Re: Re: Re: EEVDF/vhost regression (bisected to 86bfbb7ce4f6 sched/fair: Add lag based placement)

"Michael S. Tsirkin" <mst@xxxxxxxxxx> · Sat, 9 Dec 2023 05:42:25 -0500

On Fri, Dec 08, 2023 at 12:41:38PM +0100, Tobias Huschle wrote:
> On Fri, Dec 08, 2023 at 05:31:18AM -0500, Michael S. Tsirkin wrote:
> > On Fri, Dec 08, 2023 at 10:24:16AM +0100, Tobias Huschle wrote:
> > > On Thu, Dec 07, 2023 at 01:48:40AM -0500, Michael S. Tsirkin wrote:
> > > > On Thu, Dec 07, 2023 at 07:22:12AM +0100, Tobias Huschle wrote:
> > > > > 3. vhost looping endlessly, waiting for kworker to be scheduled
> > > > > 
> > > > > I dug a little deeper on what the vhost is doing. I'm not an expert on
> > > > > virtio whatsoever, so these are just educated guesses that maybe
> > > > > someone can verify/correct. Please bear with me probably messing up 
> > > > > the terminology.
> > > > > 
> > > > > - vhost is looping through available queues.
> > > > > - vhost wants to wake up a kworker to process a found queue.
> > > > > - kworker does something with that queue and terminates quickly.
> > > > > 
> > > > > What I found by throwing in some very noisy trace statements was that,
> > > > > if the kworker is not woken up, the vhost just keeps looping accross
> > > > > all available queues (and seems to repeat itself). So it essentially
> > > > > relies on the scheduler to schedule the kworker fast enough. Otherwise
> > > > > it will just keep on looping until it is migrated off the CPU.
> > > > 
> > > > 
> > > > Normally it takes the buffers off the queue and is done with it.
> > > > I am guessing that at the same time guest is running on some other
> > > > CPU and keeps adding available buffers?
> > > > 
> > > 
> > > It seems to do just that, there are multiple other vhost instances
> > > involved which might keep filling up thoses queues. 
> > > 
> > 
> > No vhost is ever only draining queues. Guest is filling them.
> > 
> > > Unfortunately, this makes the problematic vhost instance to stay on
> > > the CPU and prevents said kworker to get scheduled. The kworker is
> > > explicitly woken up by vhost, so it wants it to do something.
> > > 
> > > At this point it seems that there is an assumption about the scheduler
> > > in place which is no longer fulfilled by EEVDF. From the discussion so
> > > far, it seems like EEVDF does what is intended to do.
> > > 
> > > Shouldn't there be a more explicit mechanism in use that allows the
> > > kworker to be scheduled in favor of the vhost?
> > > 
> > > It is also concerning that the vhost seems cannot be preempted by the
> > > scheduler while executing that loop.
> > 
> > 
> > Which loop is that, exactly?
> 
> The loop continously passes translate_desc in drivers/vhost/vhost.c
> That's where I put the trace statements.
> 
> The overall sequence seems to be (top to bottom):
> 
> handle_rx
> get_rx_bufs
> vhost_get_vq_desc
> vhost_get_avail_head
> vhost_get_avail
> __vhost_get_user_slow
> translate_desc               << trace statement in here
> vhost_iotlb_itree_first

I wonder why do you keep missing cache and re-translating.
Is pr_debug enabled for you? If not could you check if it
outputs anything?
Or you can tweak:

#define vq_err(vq, fmt, ...) do {                                  \
                pr_debug(pr_fmt(fmt), ##__VA_ARGS__);       \
                if ((vq)->error_ctx)                               \
                                eventfd_signal((vq)->error_ctx, 1);\
        } while (0)

to do pr_err if you prefer.

> These functions show up as having increased overhead in perf.
> 
> There are multiple loops going on in there.
> Again the disclaimer though, I'm not familiar with that code at all.

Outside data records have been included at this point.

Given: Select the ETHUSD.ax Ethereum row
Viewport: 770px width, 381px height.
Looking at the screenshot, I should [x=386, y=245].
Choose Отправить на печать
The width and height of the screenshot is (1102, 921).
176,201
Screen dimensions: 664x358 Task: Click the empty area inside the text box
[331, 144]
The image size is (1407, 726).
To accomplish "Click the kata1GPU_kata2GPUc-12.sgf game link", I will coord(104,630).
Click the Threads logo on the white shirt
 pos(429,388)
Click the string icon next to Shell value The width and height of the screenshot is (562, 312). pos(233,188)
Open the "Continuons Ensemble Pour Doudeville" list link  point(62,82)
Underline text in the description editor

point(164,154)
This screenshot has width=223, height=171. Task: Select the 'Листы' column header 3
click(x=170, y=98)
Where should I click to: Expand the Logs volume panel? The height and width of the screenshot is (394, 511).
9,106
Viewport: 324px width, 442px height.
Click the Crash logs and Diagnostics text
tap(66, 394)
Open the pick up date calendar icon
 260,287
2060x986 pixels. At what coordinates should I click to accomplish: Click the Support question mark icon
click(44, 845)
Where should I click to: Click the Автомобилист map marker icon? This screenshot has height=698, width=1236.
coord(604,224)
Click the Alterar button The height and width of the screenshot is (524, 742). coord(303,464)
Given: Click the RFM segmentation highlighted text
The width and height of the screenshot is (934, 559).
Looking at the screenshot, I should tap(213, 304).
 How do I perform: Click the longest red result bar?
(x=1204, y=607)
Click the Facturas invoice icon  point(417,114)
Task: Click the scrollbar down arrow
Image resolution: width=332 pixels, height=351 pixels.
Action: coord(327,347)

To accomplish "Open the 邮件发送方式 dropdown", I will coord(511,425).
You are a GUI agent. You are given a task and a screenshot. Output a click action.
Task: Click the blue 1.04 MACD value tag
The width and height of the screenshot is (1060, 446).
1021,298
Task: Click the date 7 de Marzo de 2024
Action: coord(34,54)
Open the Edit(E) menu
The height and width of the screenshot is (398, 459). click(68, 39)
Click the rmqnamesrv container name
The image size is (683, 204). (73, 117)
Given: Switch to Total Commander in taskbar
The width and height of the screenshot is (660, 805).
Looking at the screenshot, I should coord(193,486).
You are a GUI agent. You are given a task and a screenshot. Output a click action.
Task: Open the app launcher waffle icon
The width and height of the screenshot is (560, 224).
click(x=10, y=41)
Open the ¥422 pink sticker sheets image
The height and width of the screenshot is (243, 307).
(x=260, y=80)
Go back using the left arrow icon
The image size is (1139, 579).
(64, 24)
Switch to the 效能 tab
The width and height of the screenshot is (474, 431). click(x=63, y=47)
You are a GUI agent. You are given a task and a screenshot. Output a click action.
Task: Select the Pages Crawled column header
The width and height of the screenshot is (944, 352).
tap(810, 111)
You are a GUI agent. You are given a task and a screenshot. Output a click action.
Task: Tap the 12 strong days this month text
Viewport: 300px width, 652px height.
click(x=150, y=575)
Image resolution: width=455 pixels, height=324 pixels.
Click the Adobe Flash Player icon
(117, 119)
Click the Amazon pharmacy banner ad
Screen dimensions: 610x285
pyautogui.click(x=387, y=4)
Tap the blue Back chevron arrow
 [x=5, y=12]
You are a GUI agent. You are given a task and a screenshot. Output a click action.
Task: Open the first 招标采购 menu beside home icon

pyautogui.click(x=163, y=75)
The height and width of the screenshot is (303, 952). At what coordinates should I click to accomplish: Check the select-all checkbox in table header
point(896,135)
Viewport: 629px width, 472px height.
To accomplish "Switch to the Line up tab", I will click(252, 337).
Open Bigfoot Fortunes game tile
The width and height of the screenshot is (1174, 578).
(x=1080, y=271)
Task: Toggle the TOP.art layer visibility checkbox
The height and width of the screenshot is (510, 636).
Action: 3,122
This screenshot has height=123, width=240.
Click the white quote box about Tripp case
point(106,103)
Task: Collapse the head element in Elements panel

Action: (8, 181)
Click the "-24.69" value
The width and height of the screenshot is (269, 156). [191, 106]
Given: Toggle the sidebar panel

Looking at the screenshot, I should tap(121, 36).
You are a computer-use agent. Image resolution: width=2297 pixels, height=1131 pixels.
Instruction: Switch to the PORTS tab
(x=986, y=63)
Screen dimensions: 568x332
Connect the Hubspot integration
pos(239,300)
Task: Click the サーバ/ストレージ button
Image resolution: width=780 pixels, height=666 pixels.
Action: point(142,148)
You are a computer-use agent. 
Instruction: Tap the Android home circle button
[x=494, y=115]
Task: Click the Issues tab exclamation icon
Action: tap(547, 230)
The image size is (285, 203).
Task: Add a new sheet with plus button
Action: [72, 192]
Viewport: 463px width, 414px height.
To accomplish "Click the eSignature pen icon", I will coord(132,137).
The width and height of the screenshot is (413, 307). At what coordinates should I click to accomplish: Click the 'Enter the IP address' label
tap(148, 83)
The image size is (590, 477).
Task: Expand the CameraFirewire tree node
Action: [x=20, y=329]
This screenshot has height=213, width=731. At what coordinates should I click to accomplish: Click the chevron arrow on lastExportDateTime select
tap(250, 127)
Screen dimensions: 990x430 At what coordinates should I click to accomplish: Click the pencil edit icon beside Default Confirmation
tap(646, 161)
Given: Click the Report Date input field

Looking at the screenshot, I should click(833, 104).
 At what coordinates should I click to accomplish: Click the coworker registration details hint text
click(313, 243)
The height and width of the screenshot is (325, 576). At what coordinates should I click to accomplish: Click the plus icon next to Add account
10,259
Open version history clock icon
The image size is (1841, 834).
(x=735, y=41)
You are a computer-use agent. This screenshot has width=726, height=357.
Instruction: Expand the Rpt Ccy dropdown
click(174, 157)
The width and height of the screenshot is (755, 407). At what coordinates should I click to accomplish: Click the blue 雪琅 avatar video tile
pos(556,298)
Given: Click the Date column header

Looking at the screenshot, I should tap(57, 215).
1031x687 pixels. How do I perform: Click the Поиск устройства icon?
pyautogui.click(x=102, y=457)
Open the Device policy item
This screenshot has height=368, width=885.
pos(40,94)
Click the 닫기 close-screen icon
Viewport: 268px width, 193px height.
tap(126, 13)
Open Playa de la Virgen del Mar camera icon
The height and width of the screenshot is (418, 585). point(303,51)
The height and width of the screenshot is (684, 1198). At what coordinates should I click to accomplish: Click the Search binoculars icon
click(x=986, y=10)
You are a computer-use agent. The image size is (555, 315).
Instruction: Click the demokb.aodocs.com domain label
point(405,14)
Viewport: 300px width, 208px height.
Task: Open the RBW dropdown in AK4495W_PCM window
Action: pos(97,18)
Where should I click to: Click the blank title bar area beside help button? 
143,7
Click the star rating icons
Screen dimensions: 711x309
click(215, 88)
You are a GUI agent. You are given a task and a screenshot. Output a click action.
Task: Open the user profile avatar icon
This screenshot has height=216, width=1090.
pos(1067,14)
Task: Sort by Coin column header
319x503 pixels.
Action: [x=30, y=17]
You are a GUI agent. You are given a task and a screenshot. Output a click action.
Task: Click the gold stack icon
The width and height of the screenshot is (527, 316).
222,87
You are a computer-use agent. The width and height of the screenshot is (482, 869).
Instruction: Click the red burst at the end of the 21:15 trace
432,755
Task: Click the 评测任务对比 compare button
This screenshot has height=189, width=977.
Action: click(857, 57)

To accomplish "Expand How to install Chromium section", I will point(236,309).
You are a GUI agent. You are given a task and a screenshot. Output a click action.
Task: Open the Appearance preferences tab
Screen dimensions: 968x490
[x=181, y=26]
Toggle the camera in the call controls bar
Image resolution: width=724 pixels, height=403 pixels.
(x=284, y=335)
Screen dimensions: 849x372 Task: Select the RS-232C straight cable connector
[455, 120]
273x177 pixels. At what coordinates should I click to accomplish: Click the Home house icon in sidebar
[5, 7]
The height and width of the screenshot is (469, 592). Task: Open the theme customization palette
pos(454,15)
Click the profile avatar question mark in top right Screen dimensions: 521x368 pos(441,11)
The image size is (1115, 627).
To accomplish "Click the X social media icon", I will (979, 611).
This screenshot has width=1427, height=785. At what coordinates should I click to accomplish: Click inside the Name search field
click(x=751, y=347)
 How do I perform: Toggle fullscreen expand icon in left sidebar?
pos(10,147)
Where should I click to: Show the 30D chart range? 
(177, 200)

So there's a limit there: vhost_exceeds_weight should requeue work:

        } while (likely(!vhost_exceeds_weight(vq, ++recv_pkts, total_len)));

then we invoke scheduler each time before re-executing it:

{       
        struct vhost_worker *worker = data;
        struct vhost_work *work, *work_next;
        struct llist_node *node;

        node = llist_del_all(&worker->work_list);
        if (node) {
                __set_current_state(TASK_RUNNING);

                node = llist_reverse_order(node);
                /* make sure flag is seen after deletion */
                smp_wmb();
                llist_for_each_entry_safe(work, work_next, node, node) {
                        clear_bit(VHOST_WORK_QUEUED, &work->flags);
                        kcov_remote_start_common(worker->kcov_handle);
                        work->fn(work);
                        kcov_remote_stop();
                        cond_resched();
                }
        }

        return !!node;
}       

These are the byte and packet limits:

/* Max number of bytes transferred before requeueing the job.
 * Using this limit prevents one virtqueue from starving others. */
#define VHOST_NET_WEIGHT 0x80000

/* Max number of packets transferred before requeueing the job.
 * Using this limit prevents one virtqueue from starving others with small
 * pkts.
 */
#define VHOST_NET_PKT_WEIGHT 256

Try reducing the VHOST_NET_WEIGHT limit and see if that improves things any?

-- 
MST